* **PAGE TEXT**
I approximately replicated some baseline LMDB microbenchmarks found

[here](http://www.lmdb.tech/bench/microbench/) for random reads and random writes.



I ran these benchmarks on an M1 Mac with 8GB of RAM and GOMAXPROCS set to 4 to

replicate the 4 core setup the LMDB microbenchmarks used. Like in the LMDB

benchmarks, `fsync` and garbage collection were turned off. 



Keep in mind that there's

[3 kinds of lies](https://en.wikipedia.org/wiki/Lies,_damned_lies,_and_statistics):

lies, damned lies, and benchmarks. I am running on more modern hardware than the

benchmarks I've linked to. The LMDB benchmarks are from September 2012 running on

devices built in 2012, whereas mine are running on a 2020 M1 Macbook Air.



Also, while somewhat useful for comparing databases, these

benchmarks don't necessarily reflect performance in a real production environment on

your hardware. They should be taken with that healthy grain of salt.



Benchmarking code can be found in `benchmarks/benchmark.go`.



#### Small values: random 16 byte keys, random 100 byte values

For comparison, the relevant LMDB microbenchmarks are

[here](http://www.lmdb.tech/bench/microbench/#sec2).



##### 1,000,000 ops per iteration

I ran 1,000,000 operations per iteration, the same as the LMDB microbenchmarks.

The output file is `benchmarks/bench-x-small.log`.



|Type|Average ops/sec| Std. Dev. ops/sec|

|---|---|---|

|Set|417,070|7,953|

|Delete|583,134|7,283|

|Get|7,891,966|210,693|



##### 10,000,000 ops per iteration

For the sake of completeness (and curiosity), I also ran 10,000,000 operations per iteration.

The output file is `benchmarks/bench-small.log`.



|Type|Average ops/sec| Std. Dev. ops/sec|

|---|---|---|

|Set|360,777|3,100|

|Delete|466,481|4,168|

|Get|6,171,403|174,074|



#### Large values: random 16 byte keys, random 100,000 byte values

For comparison, the relevant LMDB microbenchmarks are

[here](http://www.lmdb.tech/bench/microbench/#sec4).



##### 10,000 ops per iteration

I ran 10,000 operations per iteration, the same as the LMDB microbenchmarks.

The output file is `benchmarks/bench-large.log`.



|Type|Average ops/sec| Std. Dev. ops/sec|

|---|---|---|

|Set|10,783|318|

|Delete|153,036|81,142|

|Get|20,864,490|809,940|



##### 100,000 ops per iteration

I also ran 100,000 operations per iteration. Unsurprisingly, the increased number of

operations per iteration decreased performance, especially since the total database

size ended up being 2GB larger than my RAM (~10GB vs 8GB).

* **COLLECTED DATA**

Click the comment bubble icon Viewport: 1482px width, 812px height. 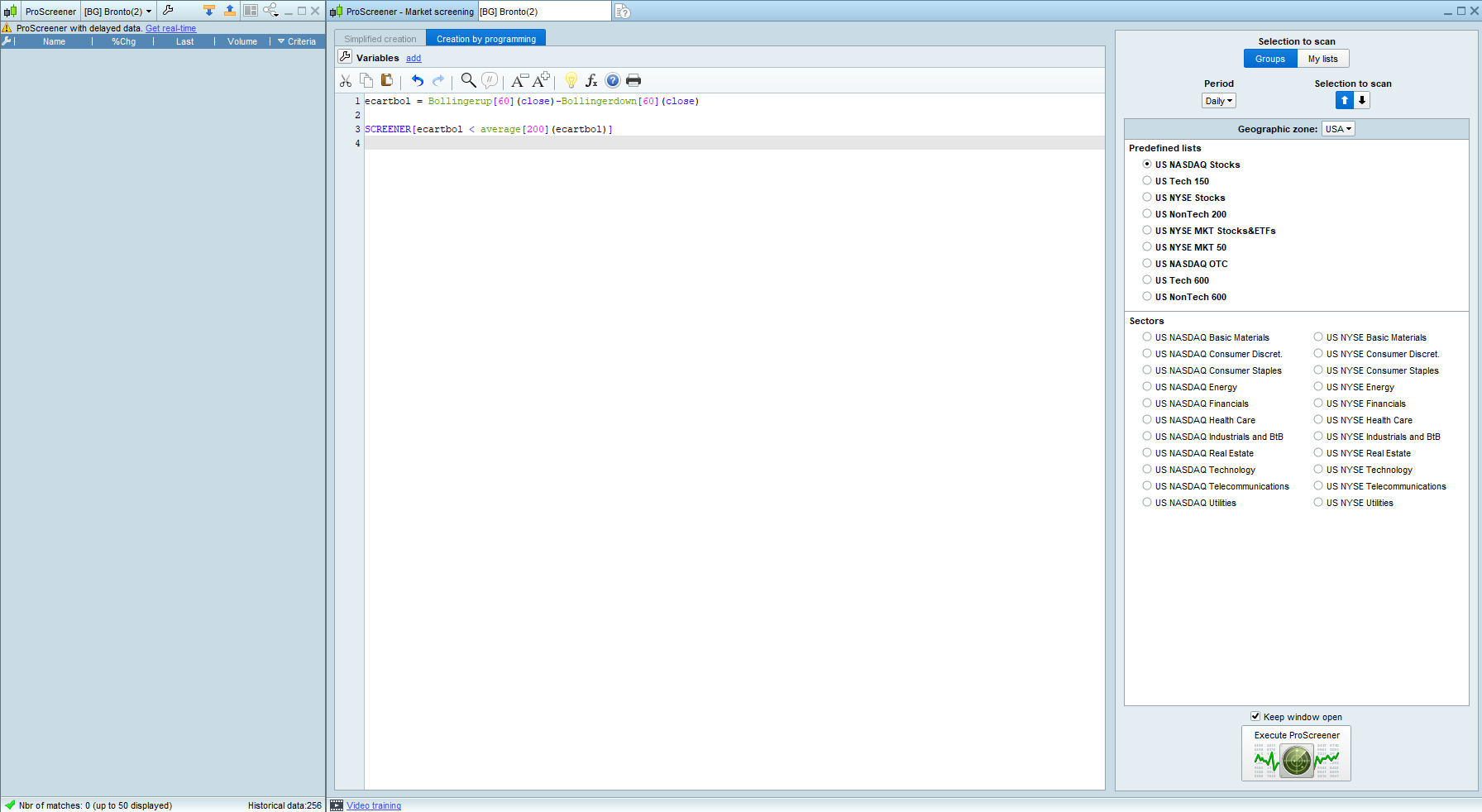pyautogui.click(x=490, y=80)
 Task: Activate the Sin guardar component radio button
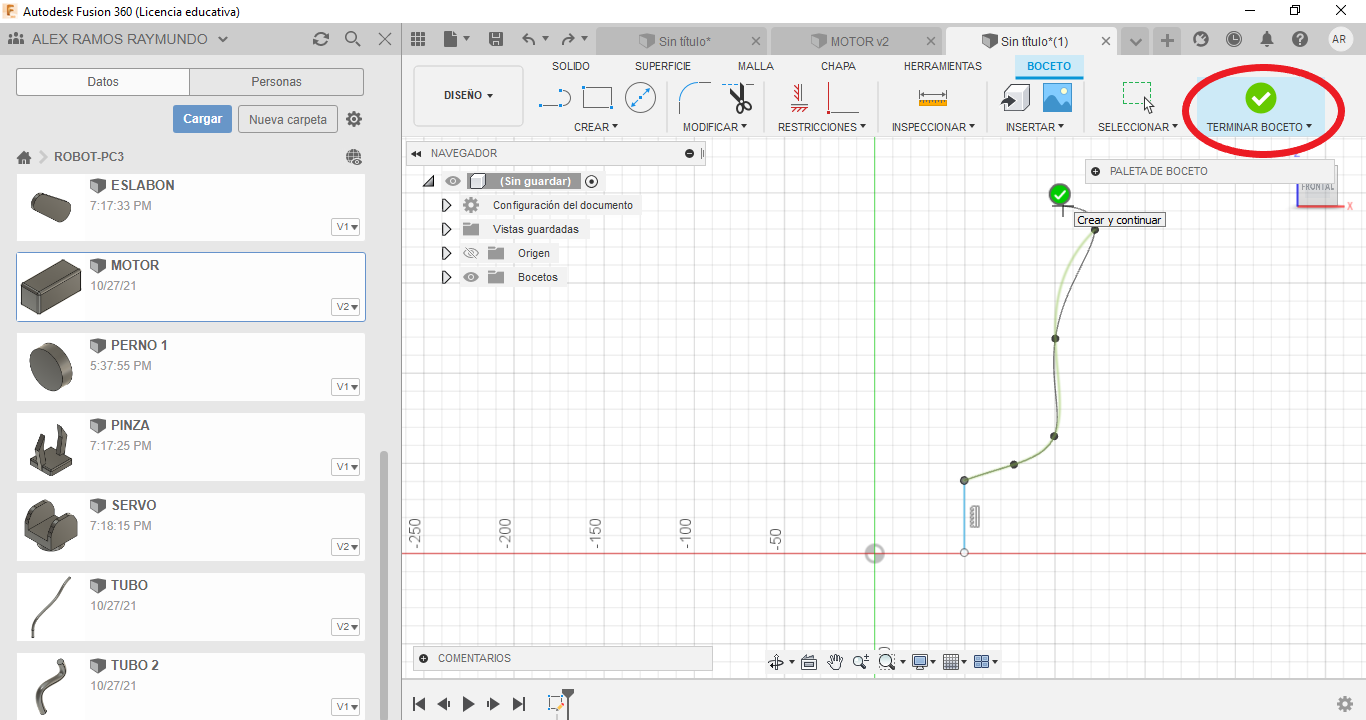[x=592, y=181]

* **DESCRIPTION OF THE TASK**
Extend the benchmark write-up, starting after its final sentence, which ends "(~10GB vs 8GB)." The listing has nothing to do with the benchmark write-up.

* **EXPECTED ANSWER**
Despite the decrease in performance, it was still fairly on par with other key-value

databases in the less intensive LMDB microbenchmarks. 



You can see the benchmark output files in `benchmarks/bench-x-large.log`.



|Type|Average ops/sec| Std. Dev. ops/sec|

|---|---|---|

|Set|4,500|1,019|

|Delete|5,194|411|

|Get|11,641,740|2,572,501|



### Disk Usage

bugfruit does not compress data, which can result in a large database file,

especially if you don't run garbage collection.



To calculate how large your database file will be, sum the size of your

key/value pair in bytes with 9 (the size of a datum's metadata). If you delete a

datum but don't run garbage collection, that datum's size should still be included

in the total size of the database. Likewise, if you overwrite a datum but don't run

garbage collection, the old datum's size should be included in the total size of the

database.



### Limitations

bugfruit has various limitations that may exclude it from being a viable choice for

your application. These include:

- All data should fit in RAM. If your machine does not have enough RAM to comfortably

  fit all your data, you may notice performance issues.

- All operations are individual transactions. Any get/set/delete/snapshot operation

  happens atomically. There is no support for rollbacks, batched transactions, or

  reads/writes within the same transaction.

- bugfruit is optimized for read performance over write performance. While it can

  perform fairly well for a moderate number of writes, it is not intended for use

  with predominantly write-heavy applications.